Page 33 of True Crime


  So Frank must have left town pretty soon after that day at Union Station because, as I say, I haven’t seen him since. Even that last time, we didn’t approach each other or speak or anything. I just looked up from where I was in front of the mall and got a look at him. He was standing on the sidewalk by the parking lot. His little girl, Gail, was tugging on his fingers, trying to pull him along, but he’d stopped where he was, because he’d spotted me. Bonnie was standing next to him, her head wrapped in a kerchief. From what I could see, she looked tired, but she was laughing and smiling broadly, and she seemed healthy enough.

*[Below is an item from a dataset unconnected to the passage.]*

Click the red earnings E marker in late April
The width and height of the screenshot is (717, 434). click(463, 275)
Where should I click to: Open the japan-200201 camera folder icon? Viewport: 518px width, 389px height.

  “Come on, Daddy, come on!” Gail said again.

  She tugged at him some more, but Frank stayed where he was another moment. Slowly, as I watched him, he raised his hand to me. He lay his finger against the shock of hair on his brow and then lowered the finger and pointed it my way. A salute, you could call it, or maybe a farewell.

  I raised my cigarette and tilted it back at him, and he laughed. Gail was pulling him away, along the sidewalk. He wrapped his arm around his wife’s shoulder and pulled her to him and the three of them went off together toward the carousel.

  I watched them moving off through the snow. I watched them until they passed out of sight behind the edge of the building. Then I glanced around.

  The Pussy Man’s streaked red-and-yellow eyes were staring at me out from under the furry fringe of his elf’s cap.

  “Shit,” I said.

  I dug my hand into my pocket and pulled my wallet out. I snatched out a ten and stuffed it roughly into his tin can.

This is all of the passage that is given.